> _Kaynak metin_

Google Play Store
App Store
Kolektif üretimle hikâye yazmak
HİKÂYE ÇORBASI, Abie Longstaff, Resimleyen: Nila Aye, Çeviren: Hülya Dayan Uçanbalık Yayınları, 2025

Songül BOZACI

Hikâyeler, biz onları anlattığımız zaman mı var olur, yoksa hep orada mıdır? Her şeyin bir hikâyesi vardır; biz farkında olsak da olmasak da, bu hikâyeler bulundukları yerde yaşamaya devam eder. Bir taşın, bir ağacın ya da bir dağın hikâyesi, ona tanıklık etmesek bile sürer gider. Ne zamanki bir hikâye anlatılmaya başlanır, o zaman kolektif hikâyeler oluşur.

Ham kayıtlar

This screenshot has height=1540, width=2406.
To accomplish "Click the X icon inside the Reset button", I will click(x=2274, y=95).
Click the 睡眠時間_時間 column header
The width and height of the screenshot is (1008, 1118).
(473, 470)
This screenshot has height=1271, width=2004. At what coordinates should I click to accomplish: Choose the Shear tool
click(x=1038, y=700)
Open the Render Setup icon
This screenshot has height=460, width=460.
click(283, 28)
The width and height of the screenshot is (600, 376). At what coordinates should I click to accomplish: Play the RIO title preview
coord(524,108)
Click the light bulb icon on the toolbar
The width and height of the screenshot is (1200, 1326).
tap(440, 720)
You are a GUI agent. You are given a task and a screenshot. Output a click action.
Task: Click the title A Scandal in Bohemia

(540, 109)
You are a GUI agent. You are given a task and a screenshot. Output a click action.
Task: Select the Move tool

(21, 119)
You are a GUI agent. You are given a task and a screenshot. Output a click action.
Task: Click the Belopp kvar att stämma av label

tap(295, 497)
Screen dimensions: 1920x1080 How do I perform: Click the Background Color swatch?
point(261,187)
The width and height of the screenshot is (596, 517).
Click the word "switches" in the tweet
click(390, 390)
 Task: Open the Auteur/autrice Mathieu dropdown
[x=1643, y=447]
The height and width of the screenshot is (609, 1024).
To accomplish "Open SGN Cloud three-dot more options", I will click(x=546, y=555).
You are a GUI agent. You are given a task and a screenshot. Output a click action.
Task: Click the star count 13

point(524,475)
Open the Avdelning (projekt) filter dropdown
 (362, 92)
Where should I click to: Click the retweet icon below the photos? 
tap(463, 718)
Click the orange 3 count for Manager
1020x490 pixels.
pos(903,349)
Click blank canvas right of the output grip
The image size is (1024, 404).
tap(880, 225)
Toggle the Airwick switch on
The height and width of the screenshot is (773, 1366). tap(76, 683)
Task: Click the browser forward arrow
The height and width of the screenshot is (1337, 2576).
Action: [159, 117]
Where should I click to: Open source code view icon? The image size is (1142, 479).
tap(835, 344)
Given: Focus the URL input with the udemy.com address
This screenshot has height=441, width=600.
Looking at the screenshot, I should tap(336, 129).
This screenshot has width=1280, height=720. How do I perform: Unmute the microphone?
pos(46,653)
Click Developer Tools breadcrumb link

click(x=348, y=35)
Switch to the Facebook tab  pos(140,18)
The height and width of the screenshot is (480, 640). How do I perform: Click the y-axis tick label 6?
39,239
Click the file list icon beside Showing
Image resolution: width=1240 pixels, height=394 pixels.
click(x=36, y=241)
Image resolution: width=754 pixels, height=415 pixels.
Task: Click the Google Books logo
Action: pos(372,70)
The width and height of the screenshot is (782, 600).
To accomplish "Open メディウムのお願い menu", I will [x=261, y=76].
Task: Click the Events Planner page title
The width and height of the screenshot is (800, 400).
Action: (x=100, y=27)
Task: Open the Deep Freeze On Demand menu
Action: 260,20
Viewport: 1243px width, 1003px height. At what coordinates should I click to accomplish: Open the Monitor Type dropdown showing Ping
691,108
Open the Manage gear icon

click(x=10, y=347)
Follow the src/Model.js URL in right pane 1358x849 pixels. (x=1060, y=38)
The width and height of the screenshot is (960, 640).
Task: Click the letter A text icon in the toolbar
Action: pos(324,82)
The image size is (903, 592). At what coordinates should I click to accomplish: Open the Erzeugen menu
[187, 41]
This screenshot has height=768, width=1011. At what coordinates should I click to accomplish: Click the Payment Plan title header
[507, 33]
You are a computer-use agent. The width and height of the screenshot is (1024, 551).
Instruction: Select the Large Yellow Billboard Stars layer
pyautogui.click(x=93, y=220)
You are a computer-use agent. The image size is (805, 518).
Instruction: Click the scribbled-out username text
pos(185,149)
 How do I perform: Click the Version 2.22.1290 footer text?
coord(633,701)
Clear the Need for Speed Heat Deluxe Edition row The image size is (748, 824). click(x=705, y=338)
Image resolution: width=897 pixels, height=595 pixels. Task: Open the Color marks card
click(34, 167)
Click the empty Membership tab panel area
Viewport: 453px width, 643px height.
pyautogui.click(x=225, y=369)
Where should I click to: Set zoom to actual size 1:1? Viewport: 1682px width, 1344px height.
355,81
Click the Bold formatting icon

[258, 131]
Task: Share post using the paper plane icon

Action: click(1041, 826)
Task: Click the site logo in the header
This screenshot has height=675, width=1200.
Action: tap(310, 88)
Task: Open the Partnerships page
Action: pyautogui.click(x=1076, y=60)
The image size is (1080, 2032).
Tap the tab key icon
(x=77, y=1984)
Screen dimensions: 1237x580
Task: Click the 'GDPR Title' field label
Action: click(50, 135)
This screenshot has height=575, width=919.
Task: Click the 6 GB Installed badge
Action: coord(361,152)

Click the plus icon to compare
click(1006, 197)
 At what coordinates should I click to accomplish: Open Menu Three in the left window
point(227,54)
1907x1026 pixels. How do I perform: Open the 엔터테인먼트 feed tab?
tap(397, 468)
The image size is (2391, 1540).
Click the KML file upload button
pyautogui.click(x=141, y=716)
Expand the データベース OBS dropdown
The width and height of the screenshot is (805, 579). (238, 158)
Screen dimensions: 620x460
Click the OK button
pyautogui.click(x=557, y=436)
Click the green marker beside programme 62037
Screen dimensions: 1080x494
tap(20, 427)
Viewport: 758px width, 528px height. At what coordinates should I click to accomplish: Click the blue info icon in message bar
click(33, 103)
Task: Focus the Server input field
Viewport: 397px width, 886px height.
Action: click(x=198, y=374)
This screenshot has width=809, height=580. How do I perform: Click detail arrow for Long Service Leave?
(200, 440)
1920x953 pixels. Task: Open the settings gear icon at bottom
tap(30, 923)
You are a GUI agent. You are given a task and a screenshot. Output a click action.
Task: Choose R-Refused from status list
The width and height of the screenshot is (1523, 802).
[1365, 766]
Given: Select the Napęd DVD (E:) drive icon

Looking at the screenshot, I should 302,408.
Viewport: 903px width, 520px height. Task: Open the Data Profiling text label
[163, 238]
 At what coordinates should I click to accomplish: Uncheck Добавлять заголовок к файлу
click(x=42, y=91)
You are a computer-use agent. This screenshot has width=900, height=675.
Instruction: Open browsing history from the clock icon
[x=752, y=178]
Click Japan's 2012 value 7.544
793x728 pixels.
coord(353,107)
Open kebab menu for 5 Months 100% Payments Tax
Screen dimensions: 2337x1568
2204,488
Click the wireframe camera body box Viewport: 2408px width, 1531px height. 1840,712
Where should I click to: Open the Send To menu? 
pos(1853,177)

> _Alıştırma soruları_
a) Lütfen hikâyeler üzerine olan metni iki cümleyle özetleyin.
b) Hikâyeler üzerine olan metinde "Google Play Store" ifadesinden "kolektif hikâyeler oluşur." ifadesine kadar uzanan bölümü hiç değiştirmeden tekrar yazın.
Bu malzeme başka bir kaynaktan alınmıştır.

> _Yazılı yanıtlar_
a) Her şeyin bir hikâyesi vardır ve bu hikâyeler, biz farkında olsak da olmasak da bulundukları yerde yaşamaya devam eder. Bir hikâye anlatılmaya başlandığında ise kolektif hikâyeler oluşur.

b)
Google Play Store
App Store
Kolektif üretimle hikâye yazmak
HİKÂYE ÇORBASI, Abie Longstaff, Resimleyen: Nila Aye, Çeviren: Hülya Dayan Uçanbalık Yayınları, 2025

Songül BOZACI

Hikâyeler, biz onları anlattığımız zaman mı var olur, yoksa hep orada mıdır? Her şeyin bir hikâyesi vardır; biz farkında olsak da olmasak da, bu hikâyeler bulundukları yerde yaşamaya devam eder. Bir taşın, bir ağacın ya da bir dağın hikâyesi, ona tanıklık etmesek bile sürer gider. Ne zamanki bir hikâye anlatılmaya başlanır, o zaman kolektif hikâyeler oluşur.